HBO Max has arrived, and while DC movie fans binge on Batman and Harry Potter heads return to Hogwarts, another group of geeks is likely heading straight to the streaming service's shiny new Studio Ghibli hub.
For the first time ever, almost the entire Ghibli library of anime movies is available to stream in one place, but there's one overlooked classic from the legendary Hayao Miyazaki that you absolutely need to watch, even if it's not getting top billing on HBO Max.
Pull up the Studio Ghibli hub (which is heavily promoted on HBO Max's homepage) and you'll see a familiar row of classics: My Neighbor Totoro, Spirited Away, Kiki's Delivery Service, How's Moving Castle, and Princess Mononoke. But you have to scroll down twice — past some lesser Ghibli films like The Secret World of Arrietty — before you find one of Miyazaki's best: Porco Rosso.

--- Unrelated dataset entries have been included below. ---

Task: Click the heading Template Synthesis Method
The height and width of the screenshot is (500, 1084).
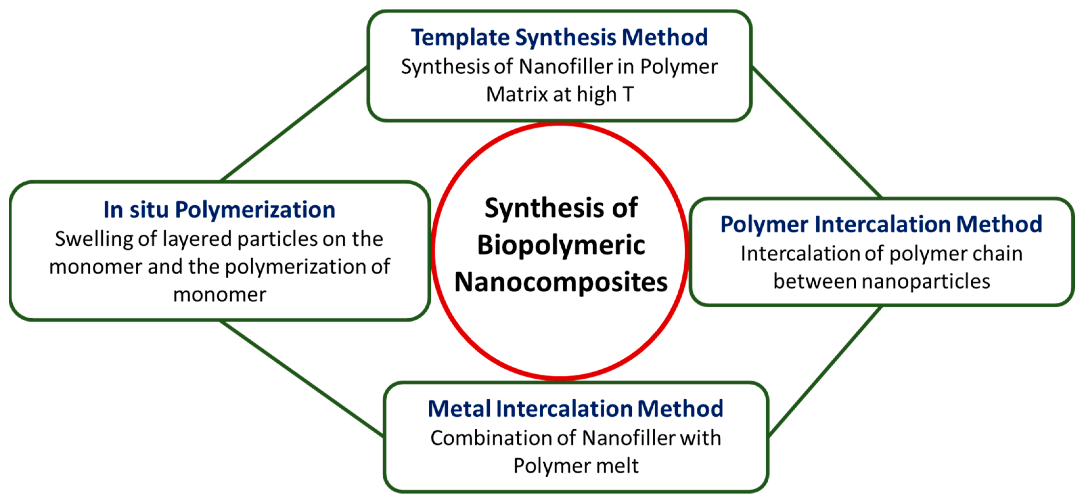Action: click(559, 37)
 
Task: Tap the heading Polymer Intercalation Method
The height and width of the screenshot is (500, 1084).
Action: click(881, 224)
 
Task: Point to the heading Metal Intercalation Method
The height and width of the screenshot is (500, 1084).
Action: click(575, 408)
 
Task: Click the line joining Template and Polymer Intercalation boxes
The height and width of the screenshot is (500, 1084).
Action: click(816, 133)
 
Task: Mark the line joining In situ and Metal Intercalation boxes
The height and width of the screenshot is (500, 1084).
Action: click(301, 377)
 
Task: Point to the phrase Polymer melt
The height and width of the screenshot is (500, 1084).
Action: click(576, 466)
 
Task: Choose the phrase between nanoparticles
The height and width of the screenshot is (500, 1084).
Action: click(882, 281)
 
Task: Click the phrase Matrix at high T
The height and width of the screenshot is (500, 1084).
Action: click(559, 94)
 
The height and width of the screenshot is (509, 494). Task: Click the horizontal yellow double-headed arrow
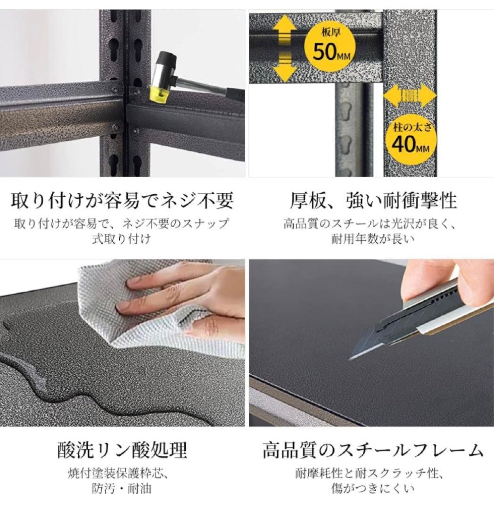tap(410, 96)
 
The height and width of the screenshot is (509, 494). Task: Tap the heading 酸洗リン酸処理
tap(123, 450)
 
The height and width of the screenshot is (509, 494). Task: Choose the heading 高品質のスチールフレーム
tap(373, 450)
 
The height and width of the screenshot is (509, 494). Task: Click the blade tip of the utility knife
tap(349, 358)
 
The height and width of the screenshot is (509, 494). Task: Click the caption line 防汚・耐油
tap(122, 489)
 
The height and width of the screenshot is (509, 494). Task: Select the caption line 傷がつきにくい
tap(373, 489)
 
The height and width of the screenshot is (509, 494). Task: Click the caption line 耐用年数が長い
tap(373, 238)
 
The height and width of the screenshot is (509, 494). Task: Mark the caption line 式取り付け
tap(122, 238)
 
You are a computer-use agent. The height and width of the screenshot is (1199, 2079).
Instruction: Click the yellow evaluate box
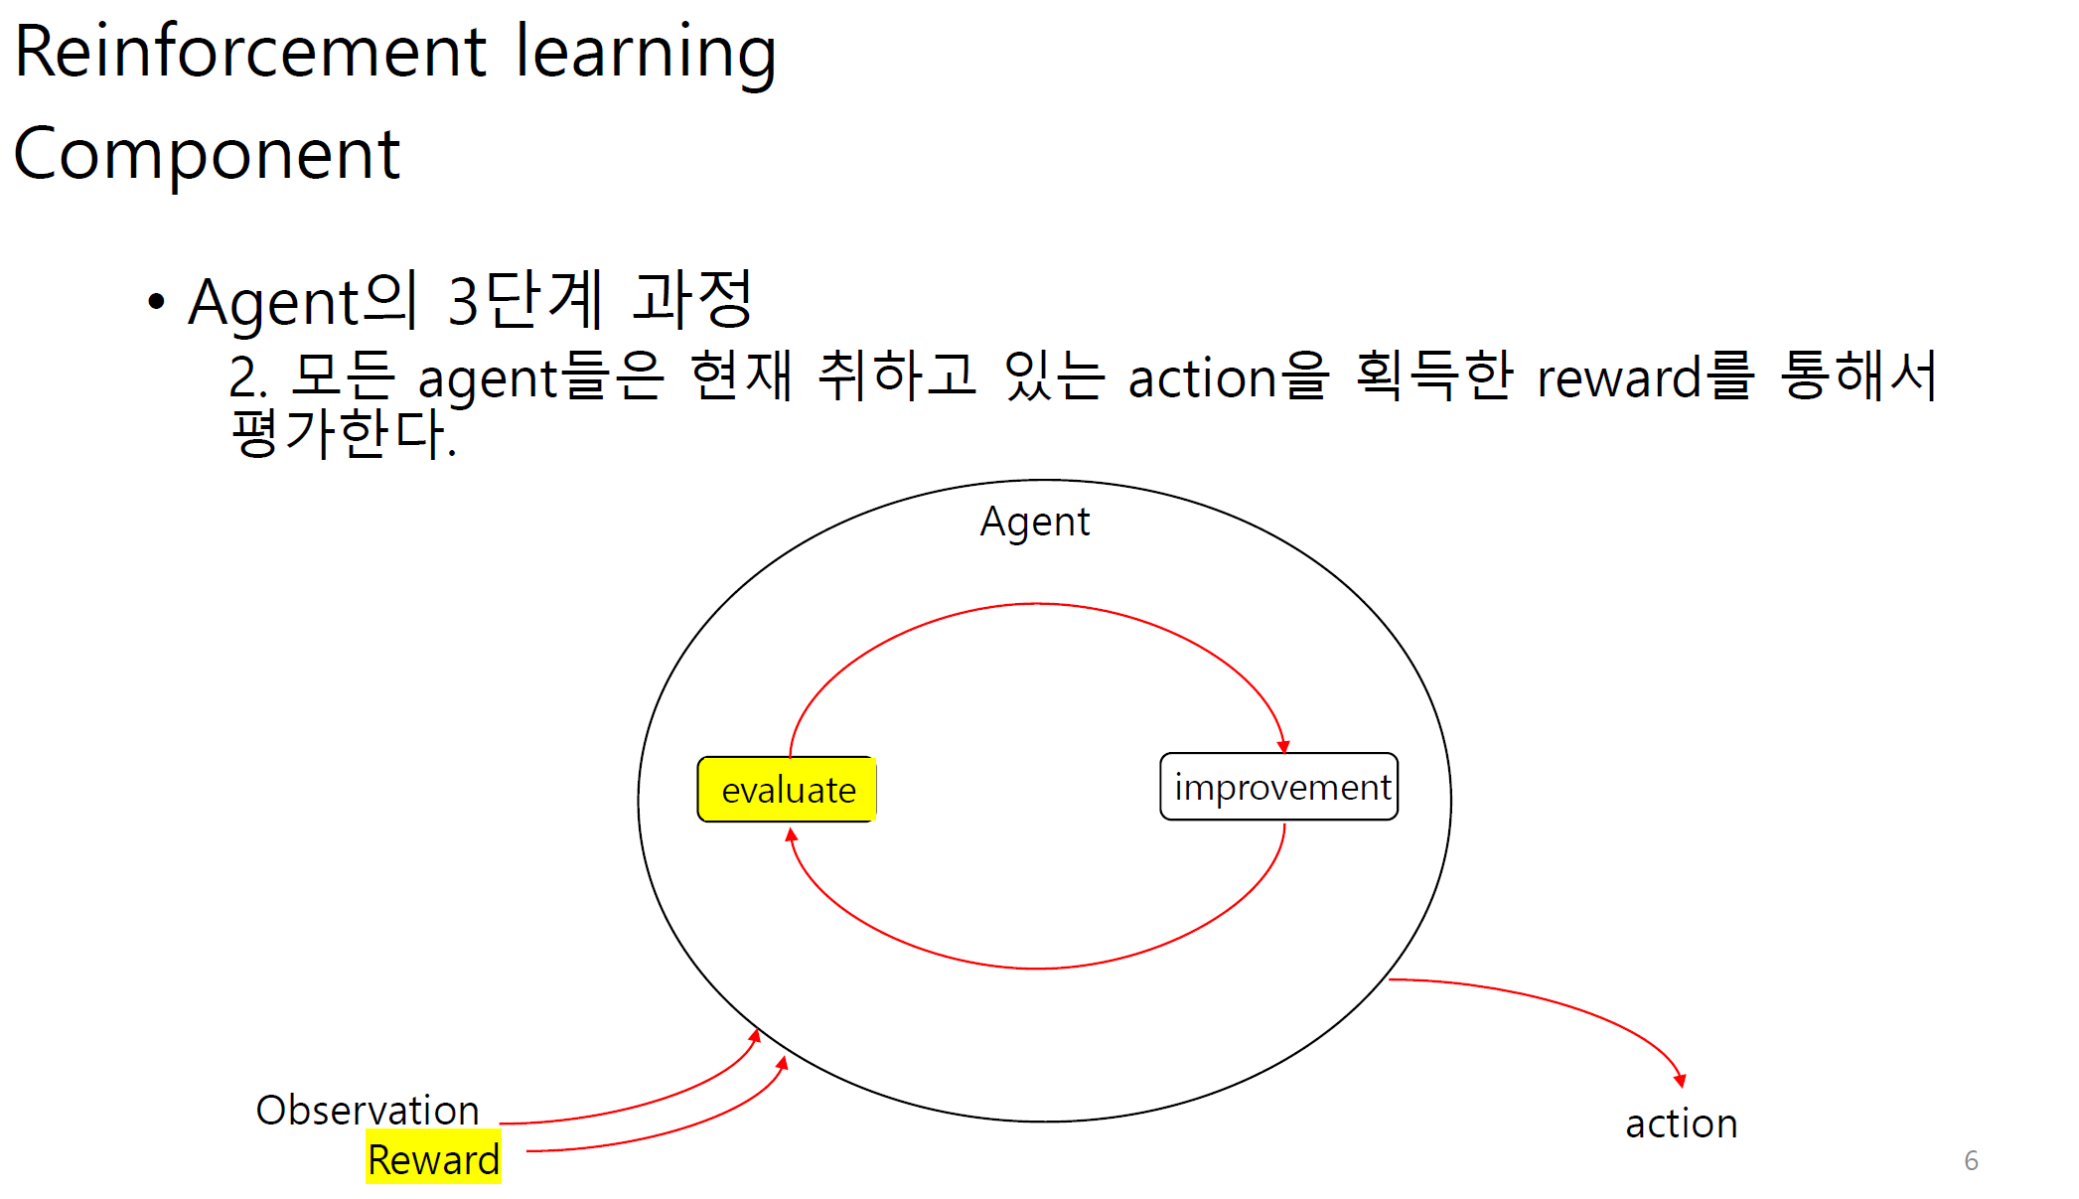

Here's why this story of a fighter pilot pig-man should be the first movie on your Studio Ghibli rewatch.
Released in 1992, Porco Rosso offers a perfect blend of action, humor, romance, fantasy, and pirates set against the backdrop of Italy at the start of World War II. It stars Porco Rosso, (Italian for the Red Pig) as an ace fighter pilot cursed to live as an anthropomorphic pig, who makes a living as a bounty hunter chasing "air pirates" on the Adriatic Sea.
Porco Rosso is based on Miyazaki's own watercolor manga The Age of the Flying Boat and was originally commissioned as an in-flight short for Japan Airlines. During production, it expanded into a 94-minute feature, but still aired on planes ahead of its theatrical debut.
The movie is also notable for being one of the few from Miyazaki set in our own world — pig-man and a few other flourishes aside. Thanks to its real-world backdrop, Porco Rosso is able to address political issues more directly, particularly fascism. "I'd much rather be a pig than a fascist," the protagonist says when offered a chance to rejoin the Italian airforce.
But above all else, Porco Rosso is a pure delight. Beautiful to look at and endlessly entertaining, it's an early showcase of Miyazaki's skills as a director and his love of aircrafts (a theme that returns in his 2013 film The Winds Rises).
So before you rewatch Totoro or Spirited Away, do yourself a favor and check out Porco Rosso. You won't regret it.
(Side note: Originally, this article was going to be about Grave of the Fireflies, one of the studio's first films from Ghibli co-founder Isao Takahata. It's one of the saddest movies ever made, about two Japanese children who fall between the cracks in society during the devastation of World War II. It's a beautiful piece of art, but for now, the only place to watch it is on Hulu, not HBO Max.)